Stored items:
==============================
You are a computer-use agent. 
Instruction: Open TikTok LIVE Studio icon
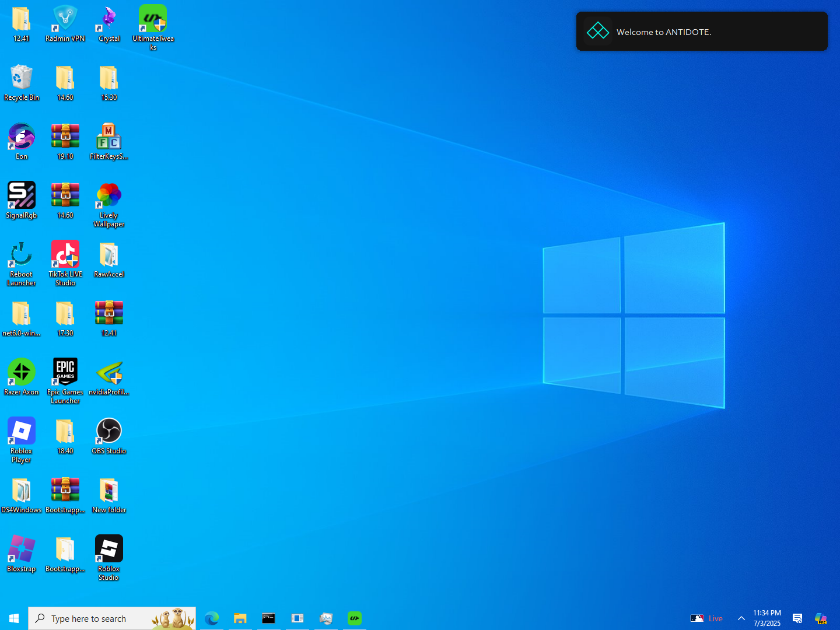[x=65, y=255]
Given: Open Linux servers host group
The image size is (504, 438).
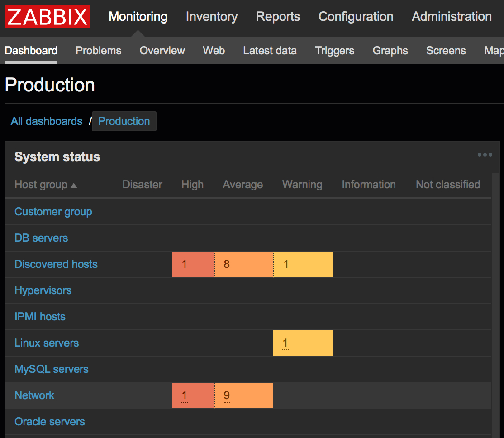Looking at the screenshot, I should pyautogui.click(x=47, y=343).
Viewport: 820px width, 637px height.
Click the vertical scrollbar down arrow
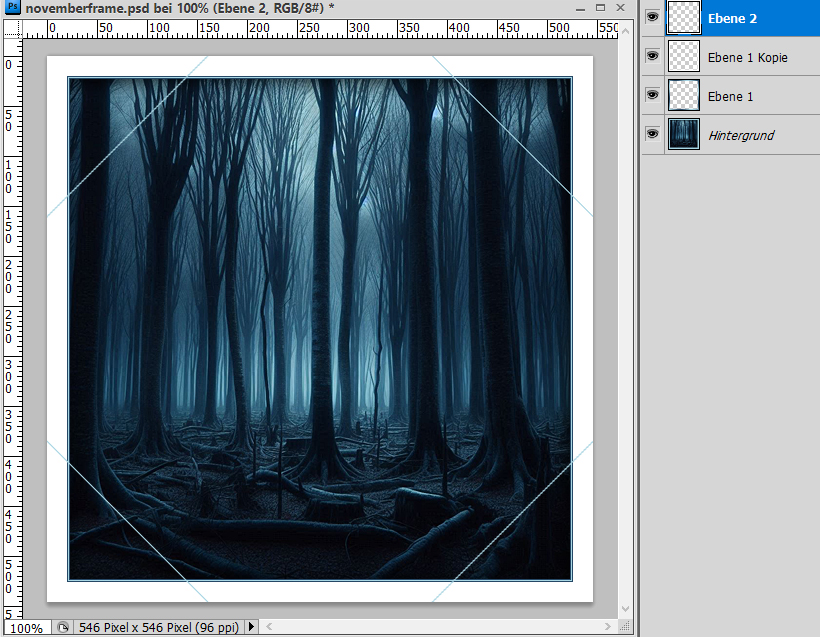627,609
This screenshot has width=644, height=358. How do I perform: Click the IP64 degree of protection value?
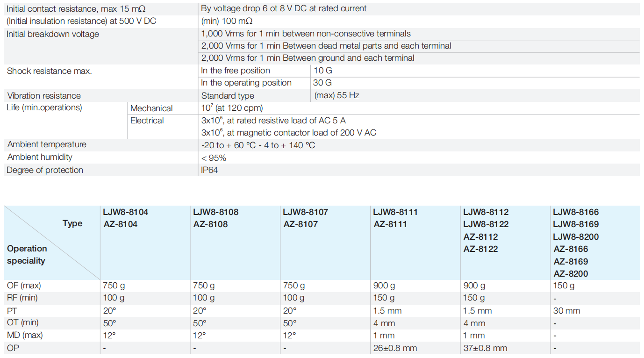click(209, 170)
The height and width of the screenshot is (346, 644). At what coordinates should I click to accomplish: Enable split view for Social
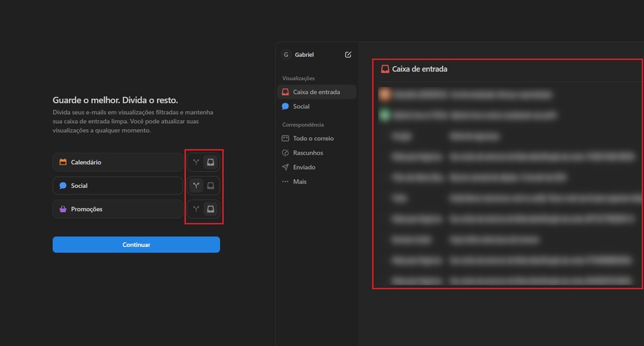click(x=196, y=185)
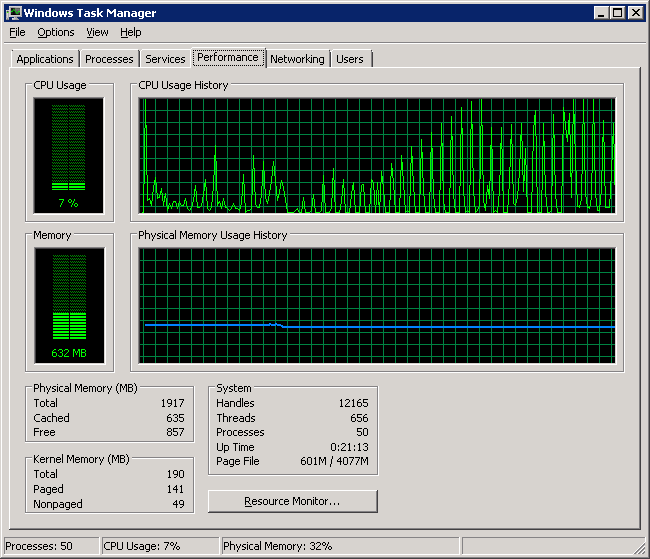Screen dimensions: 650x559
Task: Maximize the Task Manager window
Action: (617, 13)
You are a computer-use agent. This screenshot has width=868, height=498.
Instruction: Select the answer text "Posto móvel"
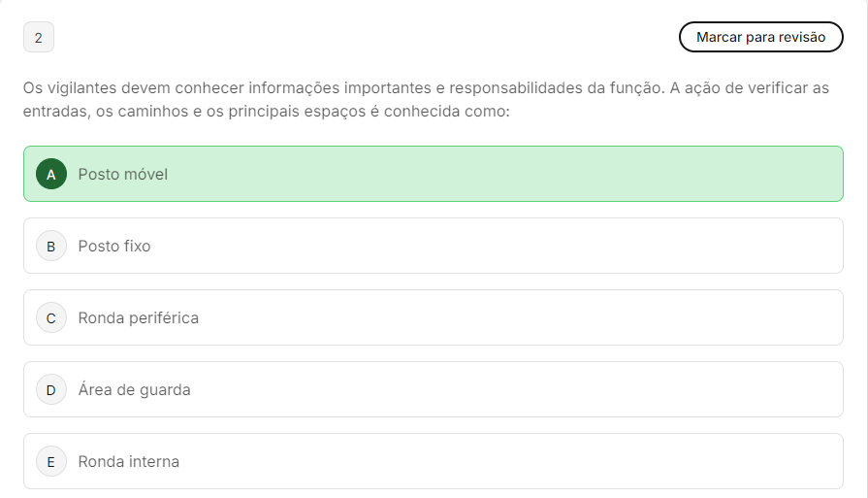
==============================
## Work order
Pictures are to be excluded; the records themselves are to be reproduced exactly.

## Result of this task
You are a computer-use agent. 
Instruction: Open TikTok LIVE Studio icon
[x=65, y=255]
Given: Open Linux servers host group
The image size is (504, 438).
Looking at the screenshot, I should pyautogui.click(x=47, y=343).
Viewport: 820px width, 637px height.
Click the vertical scrollbar down arrow
627,609
This screenshot has width=644, height=358. How do I perform: Click the IP64 degree of protection value?
click(209, 170)
The height and width of the screenshot is (346, 644). At what coordinates should I click to accomplish: Enable split view for Social
click(x=196, y=185)
Screen dimensions: 650x559
Task: Maximize the Task Manager window
Action: (617, 13)
You are a computer-use agent. This screenshot has width=868, height=498.
Instruction: Select the answer text "Posto móvel"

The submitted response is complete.